Josephus (Ant. xiv. 3. § 2) relates, that Pompey marching south from his winter quarters, probably at or near Antioch, razed the fortress of Apamea in 64 BC whence the city was annexed to the Roman Republic. In the revolt of Syria under Q. Caecilius Bassus, it held out against Julius Caesar for three years till the arrival of Cassius, 46 BC. (Dion. Cass. xlvii. 26–28; Joseph. Bel. Jud. i. 10. § 10.) Remarkably, we have the figure of 117,000 citizens of Apamea early in the 1st century (CIL III.6687). On the outbreak of the Jewish War, the inhabitants of Apamea spared the Jews who lived in their midst, and would not suffer them to be murdered or led into captivity (Josephus, Bell. Jud. ii. 18, § 5). Destroyed by Chosroes I in the 6th century, it was partially rebuilt and known in Arabic as Famia or Fâmieh, and destroyed by an earthquake in 1152. In the Crusades it was still a flourishing and important place and was occupied by Tancred. (Wilken, Gesch. der Ks. vol. ii. p. 474; Abulfeda, Tab. Syr. pp. 114, 157.)

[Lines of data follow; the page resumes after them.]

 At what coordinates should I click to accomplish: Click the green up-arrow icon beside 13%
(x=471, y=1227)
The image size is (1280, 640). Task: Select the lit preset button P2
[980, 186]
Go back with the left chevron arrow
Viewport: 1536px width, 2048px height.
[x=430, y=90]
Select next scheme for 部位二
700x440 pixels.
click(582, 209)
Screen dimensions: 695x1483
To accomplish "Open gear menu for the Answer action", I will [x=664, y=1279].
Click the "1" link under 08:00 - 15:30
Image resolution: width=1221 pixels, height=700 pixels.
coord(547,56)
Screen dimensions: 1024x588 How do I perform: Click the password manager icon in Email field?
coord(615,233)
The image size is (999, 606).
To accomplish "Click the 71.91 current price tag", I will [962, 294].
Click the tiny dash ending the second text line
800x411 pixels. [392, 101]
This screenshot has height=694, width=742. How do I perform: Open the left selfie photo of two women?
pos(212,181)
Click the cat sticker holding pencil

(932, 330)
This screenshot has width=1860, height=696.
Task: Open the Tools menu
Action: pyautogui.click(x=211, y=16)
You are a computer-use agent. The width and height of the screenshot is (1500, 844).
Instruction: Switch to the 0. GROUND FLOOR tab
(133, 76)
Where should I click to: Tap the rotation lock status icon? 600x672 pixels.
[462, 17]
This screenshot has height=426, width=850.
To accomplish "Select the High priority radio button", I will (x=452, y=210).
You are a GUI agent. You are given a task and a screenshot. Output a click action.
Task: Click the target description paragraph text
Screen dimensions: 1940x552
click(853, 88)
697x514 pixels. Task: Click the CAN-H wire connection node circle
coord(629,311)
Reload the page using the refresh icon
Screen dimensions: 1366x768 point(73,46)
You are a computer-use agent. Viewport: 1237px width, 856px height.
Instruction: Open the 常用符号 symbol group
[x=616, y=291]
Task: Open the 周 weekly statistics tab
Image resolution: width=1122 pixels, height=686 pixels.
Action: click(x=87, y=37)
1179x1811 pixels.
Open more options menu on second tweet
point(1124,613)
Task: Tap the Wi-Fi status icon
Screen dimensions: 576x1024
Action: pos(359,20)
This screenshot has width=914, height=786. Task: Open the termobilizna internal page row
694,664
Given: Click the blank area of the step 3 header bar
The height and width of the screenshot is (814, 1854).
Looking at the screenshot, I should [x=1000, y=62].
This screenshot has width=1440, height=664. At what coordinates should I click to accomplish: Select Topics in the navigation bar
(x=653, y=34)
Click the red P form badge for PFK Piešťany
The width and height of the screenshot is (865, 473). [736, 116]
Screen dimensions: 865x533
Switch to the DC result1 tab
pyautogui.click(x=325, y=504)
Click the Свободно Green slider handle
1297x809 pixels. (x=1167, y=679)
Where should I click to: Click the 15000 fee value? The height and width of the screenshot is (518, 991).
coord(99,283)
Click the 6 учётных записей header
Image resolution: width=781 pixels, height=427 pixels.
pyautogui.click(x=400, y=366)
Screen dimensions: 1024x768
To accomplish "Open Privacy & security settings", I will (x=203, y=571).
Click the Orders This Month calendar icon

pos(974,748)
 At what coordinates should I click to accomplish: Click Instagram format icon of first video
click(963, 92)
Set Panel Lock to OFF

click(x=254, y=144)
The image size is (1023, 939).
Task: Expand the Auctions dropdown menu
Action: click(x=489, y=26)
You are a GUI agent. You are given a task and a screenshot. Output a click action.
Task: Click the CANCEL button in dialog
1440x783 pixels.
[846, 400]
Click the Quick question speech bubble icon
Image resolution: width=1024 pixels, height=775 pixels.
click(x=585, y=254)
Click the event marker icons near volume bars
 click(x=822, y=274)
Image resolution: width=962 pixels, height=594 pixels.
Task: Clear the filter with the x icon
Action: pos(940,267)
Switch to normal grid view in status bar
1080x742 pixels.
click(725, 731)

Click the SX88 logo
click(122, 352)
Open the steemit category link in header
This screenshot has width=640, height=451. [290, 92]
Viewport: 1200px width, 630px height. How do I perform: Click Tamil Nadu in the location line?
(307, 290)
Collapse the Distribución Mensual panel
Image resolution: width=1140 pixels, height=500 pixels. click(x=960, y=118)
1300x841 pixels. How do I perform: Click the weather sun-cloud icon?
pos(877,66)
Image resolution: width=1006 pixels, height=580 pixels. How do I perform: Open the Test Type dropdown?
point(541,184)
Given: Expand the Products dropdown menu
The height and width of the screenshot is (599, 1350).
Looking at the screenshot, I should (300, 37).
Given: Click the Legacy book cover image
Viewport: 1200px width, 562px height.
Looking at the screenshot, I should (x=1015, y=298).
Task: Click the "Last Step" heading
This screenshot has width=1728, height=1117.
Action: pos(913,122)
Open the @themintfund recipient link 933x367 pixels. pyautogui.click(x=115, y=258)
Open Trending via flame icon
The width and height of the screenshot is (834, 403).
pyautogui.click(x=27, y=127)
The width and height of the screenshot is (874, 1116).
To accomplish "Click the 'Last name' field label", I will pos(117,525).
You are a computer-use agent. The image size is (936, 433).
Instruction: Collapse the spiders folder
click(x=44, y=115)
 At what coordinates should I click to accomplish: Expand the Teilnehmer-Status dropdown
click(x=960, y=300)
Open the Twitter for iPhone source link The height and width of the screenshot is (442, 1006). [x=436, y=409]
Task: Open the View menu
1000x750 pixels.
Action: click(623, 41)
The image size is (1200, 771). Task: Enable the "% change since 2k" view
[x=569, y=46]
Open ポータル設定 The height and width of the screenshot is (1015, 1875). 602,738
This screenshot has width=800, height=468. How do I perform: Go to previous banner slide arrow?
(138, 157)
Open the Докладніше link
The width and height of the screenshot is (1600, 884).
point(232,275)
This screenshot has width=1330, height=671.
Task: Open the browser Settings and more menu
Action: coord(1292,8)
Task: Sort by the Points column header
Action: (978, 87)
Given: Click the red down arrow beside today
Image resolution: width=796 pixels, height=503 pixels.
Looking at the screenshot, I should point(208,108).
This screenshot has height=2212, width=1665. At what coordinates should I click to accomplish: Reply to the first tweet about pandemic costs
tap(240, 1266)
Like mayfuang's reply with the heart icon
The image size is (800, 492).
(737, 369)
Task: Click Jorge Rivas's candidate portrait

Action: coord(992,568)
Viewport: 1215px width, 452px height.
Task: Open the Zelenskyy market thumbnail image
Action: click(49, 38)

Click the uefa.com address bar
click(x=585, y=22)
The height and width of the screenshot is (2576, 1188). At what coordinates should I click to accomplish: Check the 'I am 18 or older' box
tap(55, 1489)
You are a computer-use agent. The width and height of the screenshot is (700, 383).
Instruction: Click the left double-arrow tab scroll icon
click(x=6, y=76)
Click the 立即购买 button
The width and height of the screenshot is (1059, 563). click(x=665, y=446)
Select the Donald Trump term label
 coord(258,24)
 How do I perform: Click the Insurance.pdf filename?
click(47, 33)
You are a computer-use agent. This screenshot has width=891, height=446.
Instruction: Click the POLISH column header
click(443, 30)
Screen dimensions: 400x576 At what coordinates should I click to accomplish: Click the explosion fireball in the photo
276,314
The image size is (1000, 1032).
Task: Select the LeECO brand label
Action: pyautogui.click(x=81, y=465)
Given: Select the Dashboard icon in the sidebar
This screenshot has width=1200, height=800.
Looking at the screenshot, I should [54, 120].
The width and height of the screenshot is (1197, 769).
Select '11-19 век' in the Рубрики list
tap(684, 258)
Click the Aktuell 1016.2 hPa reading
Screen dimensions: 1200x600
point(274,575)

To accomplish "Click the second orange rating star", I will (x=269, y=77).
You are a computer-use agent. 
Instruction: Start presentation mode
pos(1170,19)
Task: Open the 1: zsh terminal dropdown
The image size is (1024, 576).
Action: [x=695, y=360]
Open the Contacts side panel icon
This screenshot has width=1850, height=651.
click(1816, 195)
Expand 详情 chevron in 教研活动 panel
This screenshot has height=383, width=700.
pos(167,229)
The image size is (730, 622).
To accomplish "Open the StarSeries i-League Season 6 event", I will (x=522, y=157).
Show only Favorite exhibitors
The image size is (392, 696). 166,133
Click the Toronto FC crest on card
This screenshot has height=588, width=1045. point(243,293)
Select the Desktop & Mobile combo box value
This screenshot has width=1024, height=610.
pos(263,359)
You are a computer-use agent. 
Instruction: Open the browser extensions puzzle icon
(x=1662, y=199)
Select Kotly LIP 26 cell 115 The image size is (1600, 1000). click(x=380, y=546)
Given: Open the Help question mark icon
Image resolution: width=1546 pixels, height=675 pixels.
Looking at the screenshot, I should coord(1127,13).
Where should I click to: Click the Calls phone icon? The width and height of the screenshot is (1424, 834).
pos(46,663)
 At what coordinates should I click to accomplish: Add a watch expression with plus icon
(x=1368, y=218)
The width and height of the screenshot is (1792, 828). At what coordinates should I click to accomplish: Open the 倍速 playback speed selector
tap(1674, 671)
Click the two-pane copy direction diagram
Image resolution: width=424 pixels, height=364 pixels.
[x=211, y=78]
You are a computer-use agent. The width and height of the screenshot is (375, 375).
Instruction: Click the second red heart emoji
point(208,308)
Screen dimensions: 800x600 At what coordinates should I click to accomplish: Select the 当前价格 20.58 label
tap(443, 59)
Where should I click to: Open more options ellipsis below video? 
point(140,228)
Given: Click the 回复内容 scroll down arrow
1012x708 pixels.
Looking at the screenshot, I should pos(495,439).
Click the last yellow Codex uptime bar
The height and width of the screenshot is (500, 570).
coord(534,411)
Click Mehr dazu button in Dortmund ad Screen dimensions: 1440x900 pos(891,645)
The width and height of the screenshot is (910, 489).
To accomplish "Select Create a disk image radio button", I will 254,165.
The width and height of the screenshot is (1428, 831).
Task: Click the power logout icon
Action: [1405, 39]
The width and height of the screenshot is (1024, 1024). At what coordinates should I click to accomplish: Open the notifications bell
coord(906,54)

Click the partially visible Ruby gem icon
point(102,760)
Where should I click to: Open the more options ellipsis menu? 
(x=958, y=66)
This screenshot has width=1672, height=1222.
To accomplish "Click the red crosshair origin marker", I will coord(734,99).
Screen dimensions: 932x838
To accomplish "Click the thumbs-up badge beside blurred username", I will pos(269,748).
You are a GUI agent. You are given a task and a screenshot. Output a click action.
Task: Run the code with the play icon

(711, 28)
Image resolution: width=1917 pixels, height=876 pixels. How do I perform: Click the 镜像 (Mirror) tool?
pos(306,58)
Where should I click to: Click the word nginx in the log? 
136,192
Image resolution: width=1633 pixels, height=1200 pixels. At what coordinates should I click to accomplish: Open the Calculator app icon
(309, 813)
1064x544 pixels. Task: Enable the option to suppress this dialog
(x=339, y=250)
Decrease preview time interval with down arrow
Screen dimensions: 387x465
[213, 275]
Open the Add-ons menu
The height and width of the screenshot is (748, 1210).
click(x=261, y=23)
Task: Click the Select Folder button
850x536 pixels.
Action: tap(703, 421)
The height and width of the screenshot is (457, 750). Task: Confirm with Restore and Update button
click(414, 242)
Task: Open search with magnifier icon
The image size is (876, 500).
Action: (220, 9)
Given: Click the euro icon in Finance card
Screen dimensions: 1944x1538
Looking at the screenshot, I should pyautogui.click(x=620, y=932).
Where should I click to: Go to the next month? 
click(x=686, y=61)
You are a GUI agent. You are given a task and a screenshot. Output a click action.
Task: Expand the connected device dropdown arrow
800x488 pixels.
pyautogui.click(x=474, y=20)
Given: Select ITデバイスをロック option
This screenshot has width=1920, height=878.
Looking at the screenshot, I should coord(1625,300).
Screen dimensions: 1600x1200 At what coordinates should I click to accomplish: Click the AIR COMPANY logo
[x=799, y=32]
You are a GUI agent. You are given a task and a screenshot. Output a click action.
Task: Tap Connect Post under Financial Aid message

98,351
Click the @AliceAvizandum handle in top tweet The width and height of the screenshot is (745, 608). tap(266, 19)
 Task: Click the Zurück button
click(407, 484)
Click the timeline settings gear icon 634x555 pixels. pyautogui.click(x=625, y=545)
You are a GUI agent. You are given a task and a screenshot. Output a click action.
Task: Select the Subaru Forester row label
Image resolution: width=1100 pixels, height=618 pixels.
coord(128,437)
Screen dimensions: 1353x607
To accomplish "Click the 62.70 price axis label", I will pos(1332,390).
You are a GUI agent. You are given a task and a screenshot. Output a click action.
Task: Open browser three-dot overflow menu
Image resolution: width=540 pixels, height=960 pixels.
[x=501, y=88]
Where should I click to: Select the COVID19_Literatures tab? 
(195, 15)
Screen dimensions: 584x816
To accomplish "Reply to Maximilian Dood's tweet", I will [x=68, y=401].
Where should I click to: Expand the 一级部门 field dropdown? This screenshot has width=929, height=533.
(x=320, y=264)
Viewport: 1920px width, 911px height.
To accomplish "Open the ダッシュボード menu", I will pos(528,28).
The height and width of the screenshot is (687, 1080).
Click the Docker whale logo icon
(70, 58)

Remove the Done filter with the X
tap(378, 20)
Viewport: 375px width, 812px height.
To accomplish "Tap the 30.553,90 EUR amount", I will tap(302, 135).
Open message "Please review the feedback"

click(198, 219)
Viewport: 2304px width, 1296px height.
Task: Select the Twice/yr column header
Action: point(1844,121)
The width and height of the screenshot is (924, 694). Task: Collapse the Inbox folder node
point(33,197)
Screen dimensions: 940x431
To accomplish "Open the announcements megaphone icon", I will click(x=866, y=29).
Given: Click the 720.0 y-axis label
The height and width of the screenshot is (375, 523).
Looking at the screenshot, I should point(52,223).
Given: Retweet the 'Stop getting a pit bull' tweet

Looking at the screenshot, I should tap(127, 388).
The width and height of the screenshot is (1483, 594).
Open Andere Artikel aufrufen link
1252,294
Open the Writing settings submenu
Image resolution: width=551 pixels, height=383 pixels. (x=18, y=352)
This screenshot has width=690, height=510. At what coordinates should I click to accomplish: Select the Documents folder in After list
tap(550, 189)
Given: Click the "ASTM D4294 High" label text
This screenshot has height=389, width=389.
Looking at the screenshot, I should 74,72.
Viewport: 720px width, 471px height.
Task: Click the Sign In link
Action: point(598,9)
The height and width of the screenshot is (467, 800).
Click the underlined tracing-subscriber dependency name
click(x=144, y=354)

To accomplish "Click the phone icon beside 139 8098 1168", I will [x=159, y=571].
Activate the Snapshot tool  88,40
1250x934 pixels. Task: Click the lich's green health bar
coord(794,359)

Both the Jerusalem Targumim considered the city of Shepham (Num. xxxiv. 11) to be identical with Apamea. Since Apamea virtually belonged to Rabbinic Palestine, the first-fruits brought by Ariston from that town were accepted for sacrifice in Jerusalem (Mishnah Ḥal. iv. 11).


The acropolis hill is now occupied by the ruins called Kalat el-Mudik (Kŭlat el-Mudîk). The ruins of a highly ornamental character, and of an enormous extent, are still standing, the remains, probably, of the temples of which Sozomen speaks (vii. 15); part of the town is enclosed in an ancient castle situated on a hill; the remainder is to be found in the plain. In the adjacent lake are the celebrated black fish, the source of much wealth.

As a result of the ongoing civil war in Syria (2010s), the ancient city has been damaged and looted by treasure hunters.[3][4]

Roman theatre

Originally built as a Hellenistic style theatre in the early Seleucid Empire, the theatre was expanded and remodelled in the early Roman period,[5] when the main stage and entrances were reorganized in a more typical Roman fashion. The 115 Antioch earthquake caused severe damage to the structure. It was rebuilt soon-after under patronage from both Trajan and Hadrian. The theatre was further expanded in the first half of the third century CE.[6] Under the Byzantine Empire the theatre's drainage basin was restructured and a "qanat" was built through the middle of the lower stage. By the late Byzantine period the theatre had stopped serving as a centre for theatrical performances. However, the theatre and its "qanat" continued to play an important role as a water resource during the Byzantine and Islamic periods.[7] The theatre was built into a steep hill overlooking the Orontes River valley.[8]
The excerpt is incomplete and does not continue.